→ Un changement de voie d’abord
Les traitements historiques du cancer de la prostate consistent en l’ablation de la glande par chirurgie, ou sa destruction à l’aide d’une irradiation externe (radiothérapie) ou interne (brachythérapie). Lors d’une cryothérapie, le but n’est pas de retirer la prostate mais simplement de détruire la partie envahie par la lésion cancéreuse, par congélation.
→ Le fonctionnement
La cryothérapie consiste à détruire la tumeur cancéreuse par le froid. Il s’agit d’une technique très répandue dans le traitement de différentes tumeurs cancéreuses, notamment dans le rein, le sein, ou encore le foie.
Grâce à un guidage combinant une échographie qui est fusionnée avec l’irm pré-opératoire, une aiguille est positionnée de façon très précise dans la tumeur. L’extrémité de l’aiguille est ensuite refroidie à -180° pour congeler la tumeur et entraîner sa destruction.
→ Les avantages d’un traitement peu invasif
La cryothérapie du cancer de la prostate est un traitement très peu invasif. En effet, l’intégralité du traitement est réalisé uniquement via une aiguille mise en place par le périnée (la zone de peau entre les testicules et l’anus). Après une surveillance de 4 à 12 heures, le patient peut rentrer à domicile. Le retour à une activité normale se fait habituellement dans un délai de 24 à 48 heures. Lorsqu’une sonde urinaire est laissée en place, ce qui n’est pas toujours le cas, elle peut généralement être retirée dans les 5 à 7 jours suivant l’intervention.

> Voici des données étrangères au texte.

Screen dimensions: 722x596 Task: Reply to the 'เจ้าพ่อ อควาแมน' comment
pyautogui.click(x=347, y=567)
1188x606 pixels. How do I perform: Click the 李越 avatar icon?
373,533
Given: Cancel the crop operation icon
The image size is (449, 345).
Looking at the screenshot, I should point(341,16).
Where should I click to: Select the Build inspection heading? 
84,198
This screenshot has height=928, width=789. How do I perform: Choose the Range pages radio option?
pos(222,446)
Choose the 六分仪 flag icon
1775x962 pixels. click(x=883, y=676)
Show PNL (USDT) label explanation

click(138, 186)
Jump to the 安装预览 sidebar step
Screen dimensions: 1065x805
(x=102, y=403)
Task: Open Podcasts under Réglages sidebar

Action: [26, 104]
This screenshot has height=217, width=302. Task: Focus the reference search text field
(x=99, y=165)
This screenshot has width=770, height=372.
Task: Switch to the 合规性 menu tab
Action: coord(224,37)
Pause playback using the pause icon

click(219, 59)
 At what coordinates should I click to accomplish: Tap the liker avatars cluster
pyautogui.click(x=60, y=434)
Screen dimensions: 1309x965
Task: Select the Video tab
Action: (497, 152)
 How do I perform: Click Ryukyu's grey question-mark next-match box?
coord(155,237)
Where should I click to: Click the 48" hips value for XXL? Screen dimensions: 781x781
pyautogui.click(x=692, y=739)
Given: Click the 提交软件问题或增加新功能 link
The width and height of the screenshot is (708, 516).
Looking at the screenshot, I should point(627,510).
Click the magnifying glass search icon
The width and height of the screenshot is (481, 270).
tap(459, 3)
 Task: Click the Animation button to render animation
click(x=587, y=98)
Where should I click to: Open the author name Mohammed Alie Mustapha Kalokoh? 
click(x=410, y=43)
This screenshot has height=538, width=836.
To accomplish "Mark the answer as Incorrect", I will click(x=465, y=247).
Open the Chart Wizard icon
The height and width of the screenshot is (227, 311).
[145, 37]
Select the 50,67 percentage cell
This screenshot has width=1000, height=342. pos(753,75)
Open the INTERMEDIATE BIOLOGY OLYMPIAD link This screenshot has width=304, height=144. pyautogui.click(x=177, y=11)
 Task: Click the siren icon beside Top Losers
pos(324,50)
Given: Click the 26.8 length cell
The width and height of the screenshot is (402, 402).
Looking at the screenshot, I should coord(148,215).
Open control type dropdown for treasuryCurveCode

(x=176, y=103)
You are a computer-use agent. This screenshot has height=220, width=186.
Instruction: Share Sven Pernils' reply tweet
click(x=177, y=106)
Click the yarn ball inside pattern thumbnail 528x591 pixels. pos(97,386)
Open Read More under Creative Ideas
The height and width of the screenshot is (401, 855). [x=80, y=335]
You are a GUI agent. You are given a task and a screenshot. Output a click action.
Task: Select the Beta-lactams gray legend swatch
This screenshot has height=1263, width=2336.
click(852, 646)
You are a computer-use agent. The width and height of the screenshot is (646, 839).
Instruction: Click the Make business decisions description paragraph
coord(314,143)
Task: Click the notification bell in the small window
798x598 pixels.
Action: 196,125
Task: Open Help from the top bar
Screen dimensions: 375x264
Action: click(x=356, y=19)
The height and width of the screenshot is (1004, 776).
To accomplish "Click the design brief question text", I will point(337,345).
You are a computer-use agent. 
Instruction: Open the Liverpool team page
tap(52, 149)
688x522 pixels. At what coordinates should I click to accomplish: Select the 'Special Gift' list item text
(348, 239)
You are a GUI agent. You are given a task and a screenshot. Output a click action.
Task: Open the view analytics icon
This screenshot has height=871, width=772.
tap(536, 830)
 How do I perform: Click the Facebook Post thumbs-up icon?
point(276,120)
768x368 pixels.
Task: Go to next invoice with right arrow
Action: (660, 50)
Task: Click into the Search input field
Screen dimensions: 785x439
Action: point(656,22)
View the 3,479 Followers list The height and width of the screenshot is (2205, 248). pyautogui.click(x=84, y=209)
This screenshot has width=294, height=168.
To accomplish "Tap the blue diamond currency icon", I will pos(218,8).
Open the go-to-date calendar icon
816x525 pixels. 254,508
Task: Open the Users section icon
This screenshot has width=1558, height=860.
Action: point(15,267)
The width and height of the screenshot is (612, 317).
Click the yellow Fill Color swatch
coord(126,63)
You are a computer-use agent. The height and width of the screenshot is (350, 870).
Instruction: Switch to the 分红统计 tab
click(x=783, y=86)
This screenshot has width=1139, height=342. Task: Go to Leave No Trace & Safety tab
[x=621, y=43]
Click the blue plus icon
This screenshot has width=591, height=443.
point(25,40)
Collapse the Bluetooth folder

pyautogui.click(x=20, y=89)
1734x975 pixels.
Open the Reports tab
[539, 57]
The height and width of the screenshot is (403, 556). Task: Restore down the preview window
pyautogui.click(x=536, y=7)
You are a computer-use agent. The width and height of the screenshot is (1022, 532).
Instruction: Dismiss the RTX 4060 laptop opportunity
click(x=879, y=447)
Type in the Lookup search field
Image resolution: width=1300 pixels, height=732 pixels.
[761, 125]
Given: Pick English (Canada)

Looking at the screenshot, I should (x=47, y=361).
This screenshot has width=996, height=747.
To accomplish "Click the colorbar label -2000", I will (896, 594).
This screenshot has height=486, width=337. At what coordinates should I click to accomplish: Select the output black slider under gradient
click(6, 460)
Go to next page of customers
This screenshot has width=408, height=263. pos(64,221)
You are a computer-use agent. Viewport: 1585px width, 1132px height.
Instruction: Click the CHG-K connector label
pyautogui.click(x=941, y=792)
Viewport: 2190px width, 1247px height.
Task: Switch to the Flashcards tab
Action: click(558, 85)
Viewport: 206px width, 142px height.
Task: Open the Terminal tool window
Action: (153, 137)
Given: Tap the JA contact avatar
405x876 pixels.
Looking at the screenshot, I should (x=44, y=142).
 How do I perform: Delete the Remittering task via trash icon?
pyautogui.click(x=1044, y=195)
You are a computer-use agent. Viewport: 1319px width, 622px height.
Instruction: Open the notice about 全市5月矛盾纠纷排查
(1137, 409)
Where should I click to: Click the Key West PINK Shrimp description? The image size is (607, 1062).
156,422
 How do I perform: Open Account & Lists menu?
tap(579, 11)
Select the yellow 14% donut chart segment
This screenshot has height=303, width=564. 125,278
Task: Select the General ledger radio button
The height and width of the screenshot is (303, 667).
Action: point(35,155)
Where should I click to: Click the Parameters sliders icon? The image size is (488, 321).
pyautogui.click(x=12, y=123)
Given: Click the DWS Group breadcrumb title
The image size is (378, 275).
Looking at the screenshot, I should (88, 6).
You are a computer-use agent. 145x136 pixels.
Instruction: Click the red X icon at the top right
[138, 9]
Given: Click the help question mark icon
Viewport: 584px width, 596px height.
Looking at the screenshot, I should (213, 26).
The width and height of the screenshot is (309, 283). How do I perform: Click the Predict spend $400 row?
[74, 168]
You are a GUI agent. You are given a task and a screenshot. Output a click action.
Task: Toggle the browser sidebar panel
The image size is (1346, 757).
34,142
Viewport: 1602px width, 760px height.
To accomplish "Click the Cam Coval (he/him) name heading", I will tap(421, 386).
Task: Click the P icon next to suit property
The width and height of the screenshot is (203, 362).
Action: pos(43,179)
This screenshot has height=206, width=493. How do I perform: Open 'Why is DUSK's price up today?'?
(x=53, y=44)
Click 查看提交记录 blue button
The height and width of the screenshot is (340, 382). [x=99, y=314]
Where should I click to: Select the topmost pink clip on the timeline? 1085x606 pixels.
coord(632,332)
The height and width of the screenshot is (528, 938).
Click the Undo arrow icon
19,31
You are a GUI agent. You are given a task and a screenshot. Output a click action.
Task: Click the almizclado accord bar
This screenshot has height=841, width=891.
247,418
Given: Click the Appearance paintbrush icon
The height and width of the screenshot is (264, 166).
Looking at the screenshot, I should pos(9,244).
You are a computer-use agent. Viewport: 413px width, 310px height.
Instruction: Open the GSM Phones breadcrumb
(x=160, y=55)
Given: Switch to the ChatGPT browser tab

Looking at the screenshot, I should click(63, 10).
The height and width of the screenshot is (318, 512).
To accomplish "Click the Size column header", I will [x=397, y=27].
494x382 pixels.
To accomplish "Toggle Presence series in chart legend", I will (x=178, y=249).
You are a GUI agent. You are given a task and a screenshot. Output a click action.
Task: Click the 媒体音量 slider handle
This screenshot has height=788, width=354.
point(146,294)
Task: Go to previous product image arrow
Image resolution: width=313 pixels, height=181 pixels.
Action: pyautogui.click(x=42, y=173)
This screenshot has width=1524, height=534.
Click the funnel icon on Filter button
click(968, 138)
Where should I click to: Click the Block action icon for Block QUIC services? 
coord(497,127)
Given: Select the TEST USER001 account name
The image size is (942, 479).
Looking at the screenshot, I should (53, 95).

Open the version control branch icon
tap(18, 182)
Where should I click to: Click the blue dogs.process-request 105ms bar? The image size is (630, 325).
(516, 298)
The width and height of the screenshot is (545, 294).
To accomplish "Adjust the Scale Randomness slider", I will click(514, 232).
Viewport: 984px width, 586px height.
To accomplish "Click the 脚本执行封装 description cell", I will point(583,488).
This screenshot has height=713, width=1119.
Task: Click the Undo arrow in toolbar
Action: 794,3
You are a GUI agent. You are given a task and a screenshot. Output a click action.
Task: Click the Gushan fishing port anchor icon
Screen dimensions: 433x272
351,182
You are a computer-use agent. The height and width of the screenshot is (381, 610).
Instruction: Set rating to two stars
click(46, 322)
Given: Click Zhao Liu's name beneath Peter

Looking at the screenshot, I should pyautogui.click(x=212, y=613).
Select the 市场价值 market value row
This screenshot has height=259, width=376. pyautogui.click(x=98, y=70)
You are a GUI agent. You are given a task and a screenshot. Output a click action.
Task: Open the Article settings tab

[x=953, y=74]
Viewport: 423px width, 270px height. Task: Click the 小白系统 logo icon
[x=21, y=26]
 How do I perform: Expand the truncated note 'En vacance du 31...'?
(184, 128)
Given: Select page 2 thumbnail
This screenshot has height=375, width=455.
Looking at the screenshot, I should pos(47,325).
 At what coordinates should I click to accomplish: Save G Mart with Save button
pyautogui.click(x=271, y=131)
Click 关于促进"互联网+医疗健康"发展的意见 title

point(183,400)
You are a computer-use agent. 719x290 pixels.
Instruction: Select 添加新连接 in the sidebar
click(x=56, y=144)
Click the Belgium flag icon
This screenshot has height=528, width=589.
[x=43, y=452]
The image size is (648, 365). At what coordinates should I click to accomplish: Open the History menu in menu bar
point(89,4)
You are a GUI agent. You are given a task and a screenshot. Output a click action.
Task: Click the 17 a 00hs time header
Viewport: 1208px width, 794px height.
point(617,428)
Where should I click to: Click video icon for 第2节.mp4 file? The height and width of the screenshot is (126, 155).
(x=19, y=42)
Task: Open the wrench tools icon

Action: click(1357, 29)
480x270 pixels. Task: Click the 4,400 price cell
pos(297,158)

Enfin, la cryothérapie préserve presque toujours les fonctions urinaires (moins de 3% d’incontinence urinaire) et le taux de dysfonction érectile post cryothérapie n’excède pas 20 à 30%. Evidemment, ces complications surviennent plutôt chez les patients avec les tumeurs les plus mal situées (à l’apex notamment) ou les plus volumineuses et le taux attendu est très variable selon la localisation et la taille de la tumeur.